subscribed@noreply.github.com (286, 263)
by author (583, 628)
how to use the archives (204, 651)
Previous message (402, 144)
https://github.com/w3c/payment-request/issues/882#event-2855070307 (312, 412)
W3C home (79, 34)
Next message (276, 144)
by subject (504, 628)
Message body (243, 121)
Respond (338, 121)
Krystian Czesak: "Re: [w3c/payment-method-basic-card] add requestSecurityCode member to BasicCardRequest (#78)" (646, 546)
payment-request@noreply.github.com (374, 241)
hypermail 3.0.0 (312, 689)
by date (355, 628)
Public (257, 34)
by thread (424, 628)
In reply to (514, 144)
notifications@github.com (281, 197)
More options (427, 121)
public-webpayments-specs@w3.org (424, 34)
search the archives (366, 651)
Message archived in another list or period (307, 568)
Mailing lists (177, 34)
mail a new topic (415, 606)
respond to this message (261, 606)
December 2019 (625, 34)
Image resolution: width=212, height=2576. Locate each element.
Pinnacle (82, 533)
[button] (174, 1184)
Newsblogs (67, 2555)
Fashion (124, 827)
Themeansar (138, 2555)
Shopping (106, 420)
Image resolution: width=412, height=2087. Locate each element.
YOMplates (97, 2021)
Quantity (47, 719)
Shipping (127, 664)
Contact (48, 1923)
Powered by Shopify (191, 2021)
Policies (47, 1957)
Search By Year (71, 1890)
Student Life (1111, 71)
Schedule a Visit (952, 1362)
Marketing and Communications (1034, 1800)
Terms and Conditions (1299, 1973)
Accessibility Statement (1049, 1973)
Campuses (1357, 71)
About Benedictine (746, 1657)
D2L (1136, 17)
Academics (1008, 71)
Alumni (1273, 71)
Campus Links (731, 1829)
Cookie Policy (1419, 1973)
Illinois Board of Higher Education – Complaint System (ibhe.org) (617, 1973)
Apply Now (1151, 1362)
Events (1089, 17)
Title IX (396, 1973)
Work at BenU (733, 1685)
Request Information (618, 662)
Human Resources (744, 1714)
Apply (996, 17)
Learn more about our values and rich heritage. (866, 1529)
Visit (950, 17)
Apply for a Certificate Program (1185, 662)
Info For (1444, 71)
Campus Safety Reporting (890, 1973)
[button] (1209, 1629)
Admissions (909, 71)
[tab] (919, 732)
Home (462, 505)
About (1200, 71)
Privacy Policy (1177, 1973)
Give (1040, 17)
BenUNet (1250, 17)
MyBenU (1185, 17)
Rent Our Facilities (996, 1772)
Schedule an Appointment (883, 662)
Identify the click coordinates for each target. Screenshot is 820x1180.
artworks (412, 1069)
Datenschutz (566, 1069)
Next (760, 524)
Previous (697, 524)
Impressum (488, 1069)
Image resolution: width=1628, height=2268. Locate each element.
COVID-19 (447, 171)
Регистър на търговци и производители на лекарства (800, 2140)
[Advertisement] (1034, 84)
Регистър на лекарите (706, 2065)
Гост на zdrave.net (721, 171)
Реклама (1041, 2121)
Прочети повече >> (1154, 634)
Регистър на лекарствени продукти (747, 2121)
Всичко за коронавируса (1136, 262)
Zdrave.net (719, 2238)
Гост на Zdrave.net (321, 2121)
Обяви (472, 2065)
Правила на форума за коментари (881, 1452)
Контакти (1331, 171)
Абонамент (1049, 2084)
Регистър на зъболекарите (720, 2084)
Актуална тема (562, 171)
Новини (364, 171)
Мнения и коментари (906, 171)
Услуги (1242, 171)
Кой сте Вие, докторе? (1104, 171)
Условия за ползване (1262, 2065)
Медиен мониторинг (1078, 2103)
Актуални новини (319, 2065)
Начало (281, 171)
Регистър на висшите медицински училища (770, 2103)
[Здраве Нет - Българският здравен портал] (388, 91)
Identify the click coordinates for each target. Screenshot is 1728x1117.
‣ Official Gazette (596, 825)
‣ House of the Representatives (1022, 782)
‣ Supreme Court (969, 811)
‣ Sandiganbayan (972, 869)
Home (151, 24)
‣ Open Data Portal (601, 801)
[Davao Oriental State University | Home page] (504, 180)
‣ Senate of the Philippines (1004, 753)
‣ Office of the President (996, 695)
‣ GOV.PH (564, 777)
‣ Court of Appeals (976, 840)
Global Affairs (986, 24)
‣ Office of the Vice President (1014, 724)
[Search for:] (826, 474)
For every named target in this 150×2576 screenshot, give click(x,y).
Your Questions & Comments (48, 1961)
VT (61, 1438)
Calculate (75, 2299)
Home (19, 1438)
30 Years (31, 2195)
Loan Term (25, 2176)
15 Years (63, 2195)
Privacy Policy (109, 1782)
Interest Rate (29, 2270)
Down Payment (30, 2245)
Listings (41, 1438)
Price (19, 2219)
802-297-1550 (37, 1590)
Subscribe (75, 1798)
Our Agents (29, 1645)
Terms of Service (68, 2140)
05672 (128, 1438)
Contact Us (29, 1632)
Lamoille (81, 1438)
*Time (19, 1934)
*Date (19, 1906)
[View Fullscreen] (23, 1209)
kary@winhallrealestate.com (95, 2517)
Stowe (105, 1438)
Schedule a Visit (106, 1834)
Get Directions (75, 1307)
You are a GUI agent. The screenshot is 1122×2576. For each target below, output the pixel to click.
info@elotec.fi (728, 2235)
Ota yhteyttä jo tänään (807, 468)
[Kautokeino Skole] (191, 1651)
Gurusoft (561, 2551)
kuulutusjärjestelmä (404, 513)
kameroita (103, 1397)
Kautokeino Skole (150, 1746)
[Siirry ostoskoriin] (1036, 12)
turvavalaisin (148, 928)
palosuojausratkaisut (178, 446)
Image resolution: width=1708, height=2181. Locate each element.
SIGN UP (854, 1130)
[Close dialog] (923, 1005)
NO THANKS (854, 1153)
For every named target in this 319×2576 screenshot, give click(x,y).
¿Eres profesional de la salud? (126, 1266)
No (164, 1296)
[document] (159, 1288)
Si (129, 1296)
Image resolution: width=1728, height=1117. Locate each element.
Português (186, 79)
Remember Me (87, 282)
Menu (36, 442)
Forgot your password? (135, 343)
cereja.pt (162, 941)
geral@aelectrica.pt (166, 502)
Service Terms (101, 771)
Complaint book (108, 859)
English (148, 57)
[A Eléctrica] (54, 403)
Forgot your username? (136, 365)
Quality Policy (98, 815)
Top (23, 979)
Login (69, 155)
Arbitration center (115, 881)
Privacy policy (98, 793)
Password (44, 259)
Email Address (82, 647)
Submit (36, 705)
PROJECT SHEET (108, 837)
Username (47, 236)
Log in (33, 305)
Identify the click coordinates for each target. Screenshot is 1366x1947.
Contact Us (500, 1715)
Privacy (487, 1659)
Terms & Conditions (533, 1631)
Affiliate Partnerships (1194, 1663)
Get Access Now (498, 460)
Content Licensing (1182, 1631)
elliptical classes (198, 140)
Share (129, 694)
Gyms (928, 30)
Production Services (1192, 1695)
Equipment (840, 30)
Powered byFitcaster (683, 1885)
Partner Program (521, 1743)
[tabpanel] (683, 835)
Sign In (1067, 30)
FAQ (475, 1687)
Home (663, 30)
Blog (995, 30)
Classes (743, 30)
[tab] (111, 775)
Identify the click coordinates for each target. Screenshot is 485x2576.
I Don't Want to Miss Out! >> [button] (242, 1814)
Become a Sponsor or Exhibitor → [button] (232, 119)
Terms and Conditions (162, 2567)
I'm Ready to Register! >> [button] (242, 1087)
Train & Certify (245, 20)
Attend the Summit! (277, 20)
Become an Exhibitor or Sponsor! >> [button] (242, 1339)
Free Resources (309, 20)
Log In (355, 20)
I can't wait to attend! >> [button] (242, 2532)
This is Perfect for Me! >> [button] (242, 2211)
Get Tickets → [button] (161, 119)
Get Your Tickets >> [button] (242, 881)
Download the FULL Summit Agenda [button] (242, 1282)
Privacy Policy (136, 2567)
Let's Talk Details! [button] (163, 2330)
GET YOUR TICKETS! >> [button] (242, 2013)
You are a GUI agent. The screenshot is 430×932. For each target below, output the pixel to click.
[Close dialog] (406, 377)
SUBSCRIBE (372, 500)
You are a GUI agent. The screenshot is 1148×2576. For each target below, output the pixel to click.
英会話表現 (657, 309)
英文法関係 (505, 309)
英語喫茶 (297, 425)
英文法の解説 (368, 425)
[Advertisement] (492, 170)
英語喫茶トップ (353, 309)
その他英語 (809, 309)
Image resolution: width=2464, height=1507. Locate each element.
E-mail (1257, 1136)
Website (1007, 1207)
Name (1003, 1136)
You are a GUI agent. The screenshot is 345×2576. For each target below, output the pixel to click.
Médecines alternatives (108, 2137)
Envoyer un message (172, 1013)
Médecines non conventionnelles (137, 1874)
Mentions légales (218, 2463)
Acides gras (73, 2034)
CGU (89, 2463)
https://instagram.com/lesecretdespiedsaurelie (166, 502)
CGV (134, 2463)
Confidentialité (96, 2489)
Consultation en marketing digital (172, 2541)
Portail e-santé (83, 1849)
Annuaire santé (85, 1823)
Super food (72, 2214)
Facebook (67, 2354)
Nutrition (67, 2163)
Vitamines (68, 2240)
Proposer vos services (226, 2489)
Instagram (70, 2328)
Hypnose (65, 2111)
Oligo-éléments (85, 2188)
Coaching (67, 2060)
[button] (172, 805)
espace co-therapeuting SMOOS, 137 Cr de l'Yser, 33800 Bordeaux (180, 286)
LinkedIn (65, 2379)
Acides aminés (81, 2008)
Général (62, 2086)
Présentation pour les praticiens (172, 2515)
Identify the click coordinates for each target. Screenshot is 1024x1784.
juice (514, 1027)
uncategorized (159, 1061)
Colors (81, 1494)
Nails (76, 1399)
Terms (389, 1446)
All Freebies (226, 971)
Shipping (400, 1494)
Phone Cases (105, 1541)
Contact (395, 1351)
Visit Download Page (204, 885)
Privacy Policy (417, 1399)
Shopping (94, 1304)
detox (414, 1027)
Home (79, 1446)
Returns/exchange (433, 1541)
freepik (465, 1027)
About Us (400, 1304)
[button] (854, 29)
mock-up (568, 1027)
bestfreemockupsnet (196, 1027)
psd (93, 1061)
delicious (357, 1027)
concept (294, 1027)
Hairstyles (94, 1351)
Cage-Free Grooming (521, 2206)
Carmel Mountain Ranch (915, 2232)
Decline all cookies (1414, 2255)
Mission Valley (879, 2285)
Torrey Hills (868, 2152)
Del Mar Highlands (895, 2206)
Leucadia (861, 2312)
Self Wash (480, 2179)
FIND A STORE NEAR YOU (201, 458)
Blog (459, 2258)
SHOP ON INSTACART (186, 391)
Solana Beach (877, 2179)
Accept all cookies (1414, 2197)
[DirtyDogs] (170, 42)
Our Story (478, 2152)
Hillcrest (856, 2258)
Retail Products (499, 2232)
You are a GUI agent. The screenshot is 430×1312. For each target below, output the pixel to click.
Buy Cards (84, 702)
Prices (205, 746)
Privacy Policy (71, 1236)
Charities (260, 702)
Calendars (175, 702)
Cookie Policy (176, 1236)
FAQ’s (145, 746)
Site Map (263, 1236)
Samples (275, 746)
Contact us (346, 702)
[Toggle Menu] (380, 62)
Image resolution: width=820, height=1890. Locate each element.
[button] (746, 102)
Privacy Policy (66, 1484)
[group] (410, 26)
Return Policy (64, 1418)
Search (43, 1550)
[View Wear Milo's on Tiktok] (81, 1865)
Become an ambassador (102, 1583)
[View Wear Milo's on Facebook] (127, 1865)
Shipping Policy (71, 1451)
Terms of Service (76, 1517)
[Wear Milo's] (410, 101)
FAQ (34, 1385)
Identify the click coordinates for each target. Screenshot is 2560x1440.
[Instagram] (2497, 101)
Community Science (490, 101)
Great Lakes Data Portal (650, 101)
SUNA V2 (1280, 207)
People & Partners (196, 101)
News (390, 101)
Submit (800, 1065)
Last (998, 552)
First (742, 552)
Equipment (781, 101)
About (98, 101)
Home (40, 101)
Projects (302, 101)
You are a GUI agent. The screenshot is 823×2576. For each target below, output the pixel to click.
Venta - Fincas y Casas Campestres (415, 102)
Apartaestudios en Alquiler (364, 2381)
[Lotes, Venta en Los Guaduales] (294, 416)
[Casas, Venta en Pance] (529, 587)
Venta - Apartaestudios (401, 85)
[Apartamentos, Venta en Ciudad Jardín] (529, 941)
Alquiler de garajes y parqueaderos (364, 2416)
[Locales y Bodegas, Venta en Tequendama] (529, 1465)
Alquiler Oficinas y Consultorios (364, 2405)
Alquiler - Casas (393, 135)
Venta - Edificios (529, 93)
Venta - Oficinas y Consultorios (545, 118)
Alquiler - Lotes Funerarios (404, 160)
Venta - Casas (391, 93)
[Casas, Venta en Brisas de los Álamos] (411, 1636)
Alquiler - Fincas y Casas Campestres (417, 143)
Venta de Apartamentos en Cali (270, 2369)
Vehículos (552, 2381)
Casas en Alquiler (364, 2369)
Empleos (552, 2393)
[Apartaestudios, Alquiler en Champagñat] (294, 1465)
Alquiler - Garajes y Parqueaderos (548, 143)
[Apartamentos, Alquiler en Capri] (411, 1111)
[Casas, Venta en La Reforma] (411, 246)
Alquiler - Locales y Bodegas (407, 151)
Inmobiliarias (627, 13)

• What to produce
From the listing above, return the lines starting at the one with "Court (969, 811)" and ending at the one with "For every named target in this 150×2576", both kept, exactly as they appear and nothing more.

• Task result
‣ Supreme Court (969, 811)
‣ Sandiganbayan (972, 869)
Home (151, 24)
‣ Open Data Portal (601, 801)
[Davao Oriental State University | Home page] (504, 180)
‣ Senate of the Philippines (1004, 753)
‣ Office of the President (996, 695)
‣ GOV.PH (564, 777)
‣ Court of Appeals (976, 840)
Global Affairs (986, 24)
‣ Office of the Vice President (1014, 724)
[Search for:] (826, 474)
For every named target in this 150×2576 screenshot, give click(x,y).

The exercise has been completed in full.